* _EXERCISE OBJECTIVE_
Can you copy every item below word for word, leaving out the pictures?

* _Target pointing data_

########################################

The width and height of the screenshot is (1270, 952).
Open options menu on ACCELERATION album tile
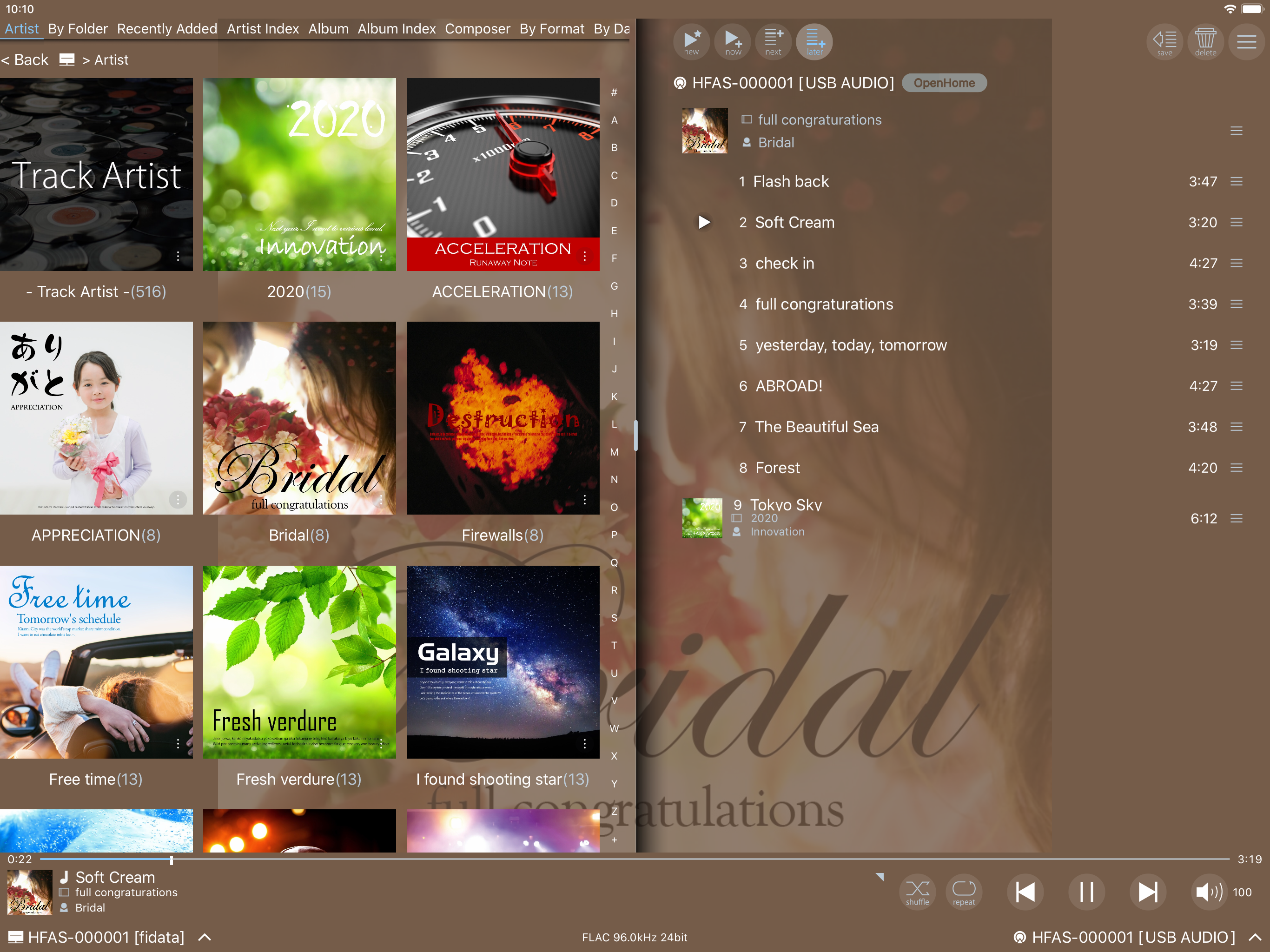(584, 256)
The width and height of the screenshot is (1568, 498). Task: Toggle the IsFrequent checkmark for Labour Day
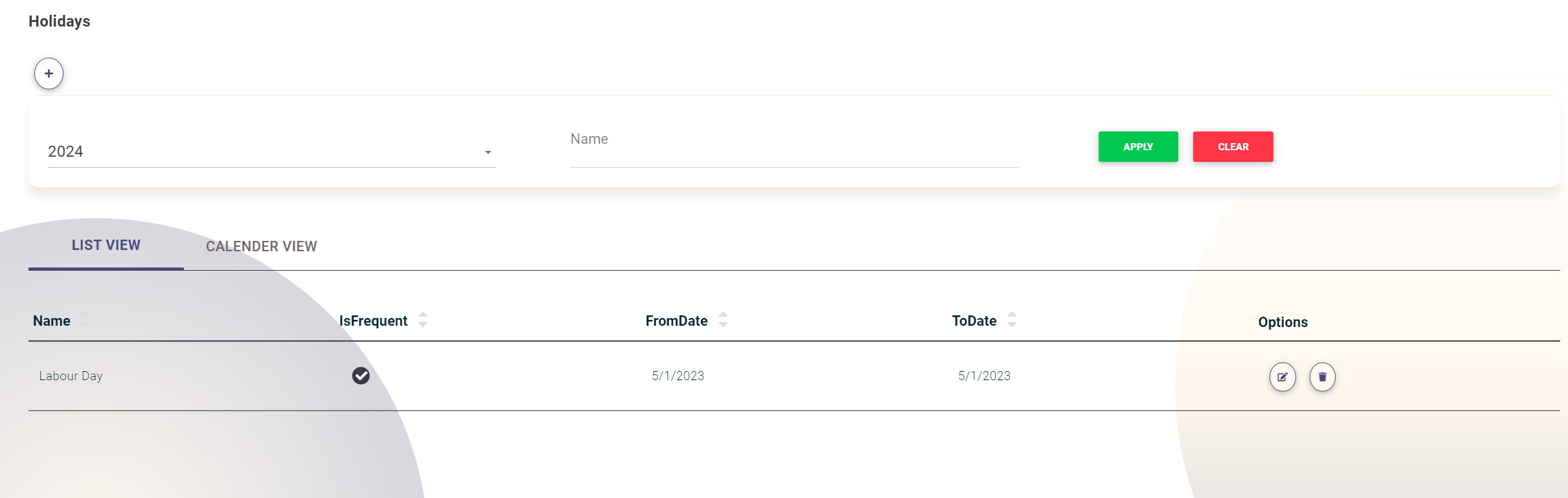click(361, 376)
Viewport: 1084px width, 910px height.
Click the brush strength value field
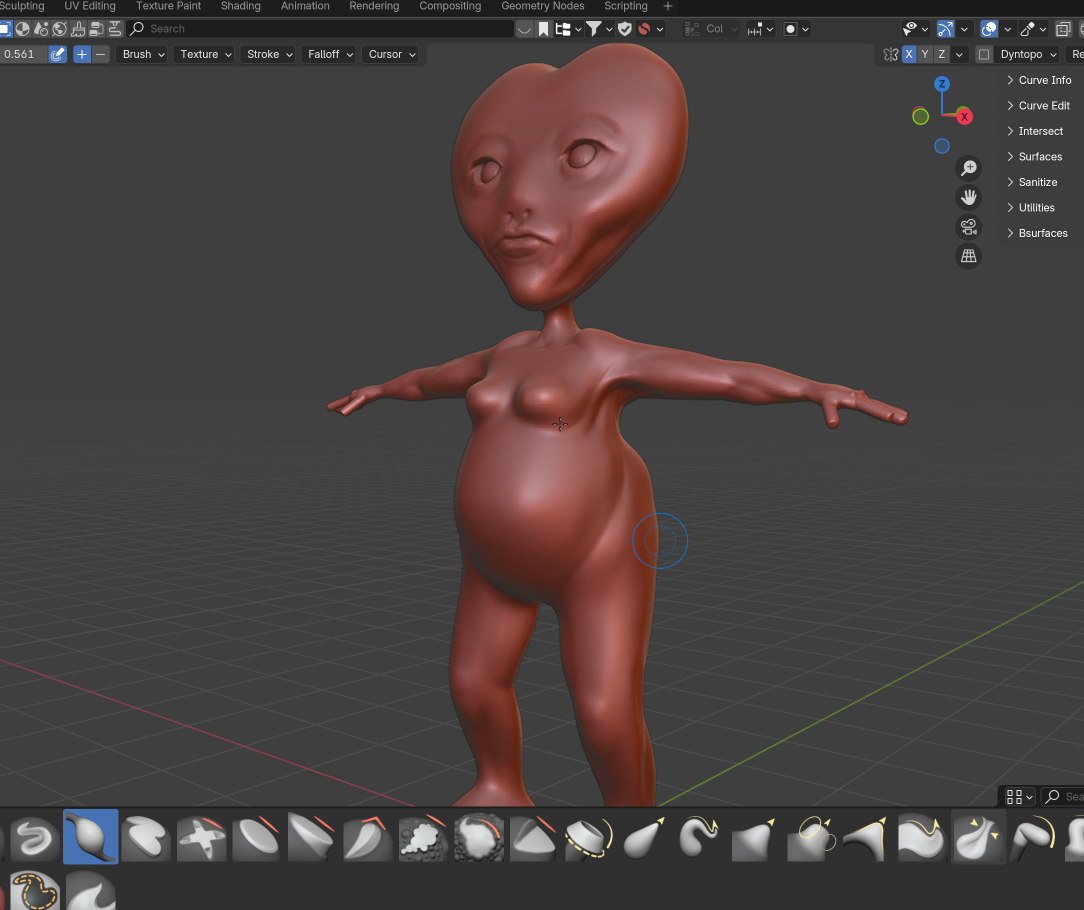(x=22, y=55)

########################################

* _WRITTEN ANSWER_
The width and height of the screenshot is (1270, 952).
Open options menu on ACCELERATION album tile
(584, 256)
The width and height of the screenshot is (1568, 498). Task: Toggle the IsFrequent checkmark for Labour Day
click(361, 376)
Viewport: 1084px width, 910px height.
Click the brush strength value field
(x=22, y=55)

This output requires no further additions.